**Consegna:**
Quali situazioni dell'ambiente lavorativo elenca il brano sul burnout subito dopo le parole «Stiamo parlando di»?

**Brano da leggere:**
Dalla relazione con l’altro, infatti, derivano una serie di aspettative o di pensieri del lavoratore che, a lungo andare, possono sfociare in stress. Parliamo ad esempio della eccessiva speranza idealistica di risolvere i problemi di tutti i propri clienti, questo implica un eccessivo impegno, quasi un voler concedere tutte le proprie forze a discapito dei propri limiti psicofisici; il mettersi in una posizione di squilibrio fra le proprie esigenze e quelle dell’altro, in tal caso il lavoratore potrebbe arrivare a negare i propri bisogni e sensazioni più intime superando il limite in cui la relazione si possa definire “helping”, in questo caso il comportamento non gioverebbe nemmeno al cliente; o ancora il sentire di non poter realizzare le proprie aspettative, questo genera inevitabilmente nel lavoratore frustrazione. Queste e altre dinamiche se non gestite correttamente sfociano nella sindrome da stress da lavoro correlato.
Secondo una definizione di Cherniss del 1980 il burnout è il culmine di un processo stressogeno che si articolerebbe in tre diversi momenti:
· La percezione della situazione di stress in cui l’individuo sente lo squilibrio fra le risorse personali e le richieste dell’ambiente circostanti.
· Emotività negativa, durante la quale il soggetto sperimenta la sensazione di ansia.
· Coping ossia il disimpegno da parte del soggetto, l’evitare la problematica.
La sindrome da burnout non è rappresentata come un fatto che riguarda il singolo, spesso, si tratta di situazioni che abbracciano tutto l’ambiente lavorativo circostante, l’azienda e la sua struttura organizzativa. Stiamo parlando di conflitti di ruolo fra colleghi, carichi di lavoro non gestiti bene, contesti lavorativi troppo austeri, limitazione della partecipazione e di decisione per il lavoratore.
Le conseguenze sono molto serie e vanno trattate attraverso gli appositi approcci medici. Alla luce di queste considerazioni un serio progetto di prevenzione si rende necessario. Alcune linee guida sono state definite dall’Inail attraverso il Dipartimento di Medicina del Lavoro; questo ha elaborato uno specifico modello sperimentato su un campione di lavoratori di diversi settori che si estrinseca attraverso tre diverse fasi: la valutazione preliminare, la valutazione soggettiva dei lavoratori e la pianificazione degli interventi successivi.

**Dati registrati:**

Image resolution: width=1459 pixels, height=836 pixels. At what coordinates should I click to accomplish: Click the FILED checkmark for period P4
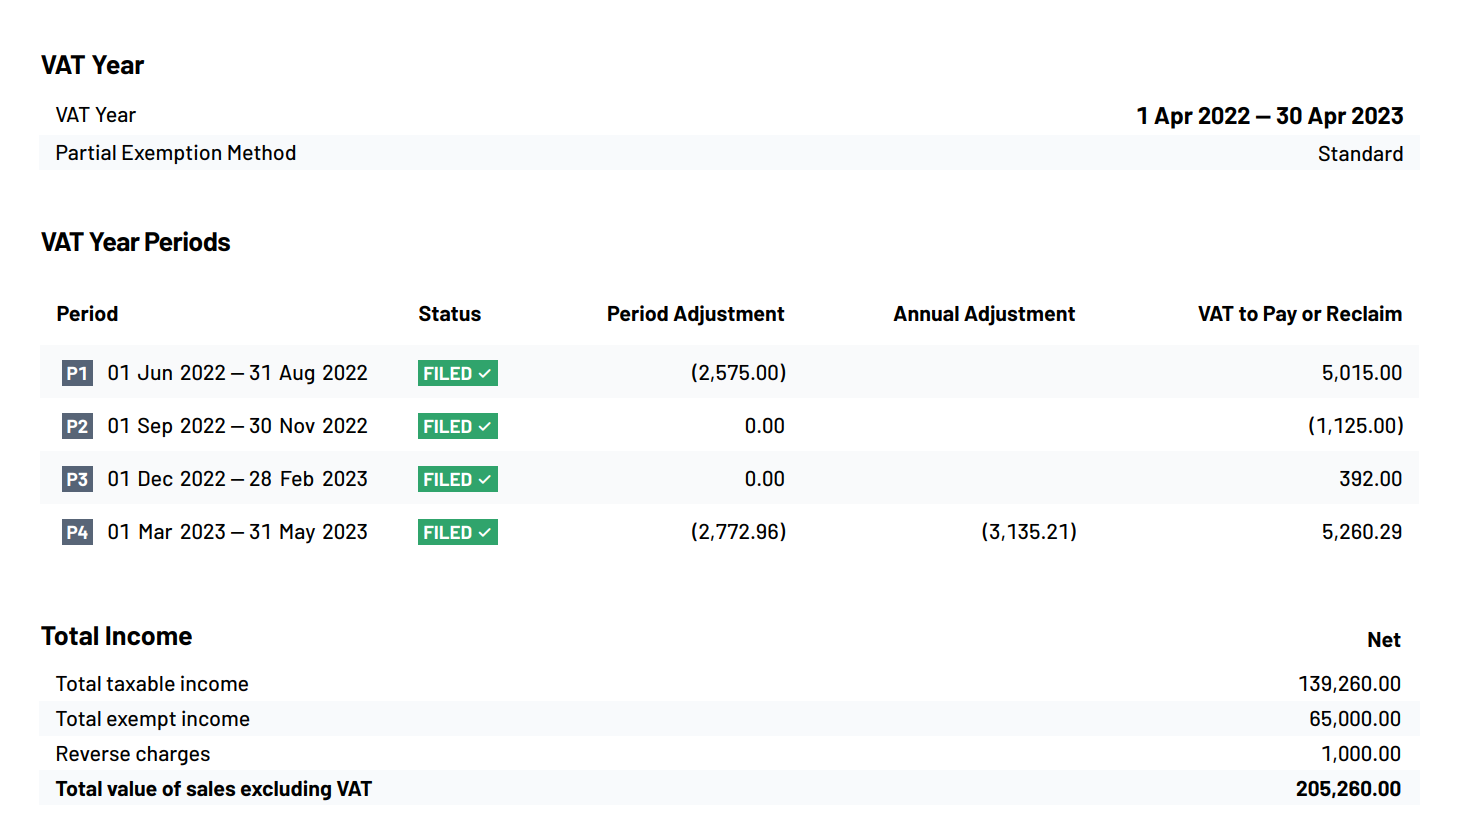[485, 531]
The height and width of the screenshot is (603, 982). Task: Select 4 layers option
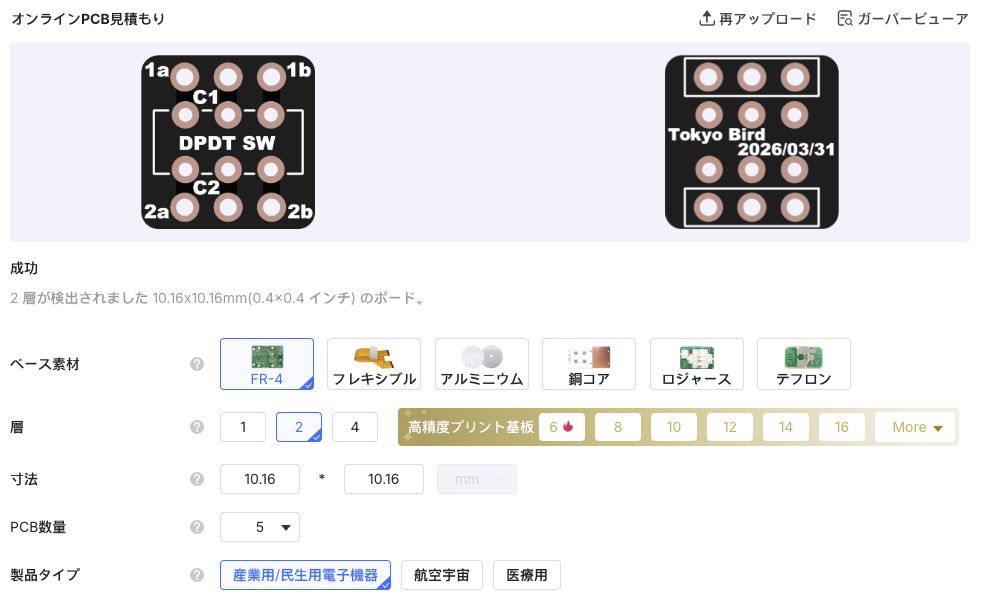pos(354,427)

**Spazio risposta:**
- conflitti di ruolo fra colleghi
- carichi di lavoro non gestiti bene
- contesti lavorativi troppo austeri
- limitazione della partecipazione e di decisione per il lavoratore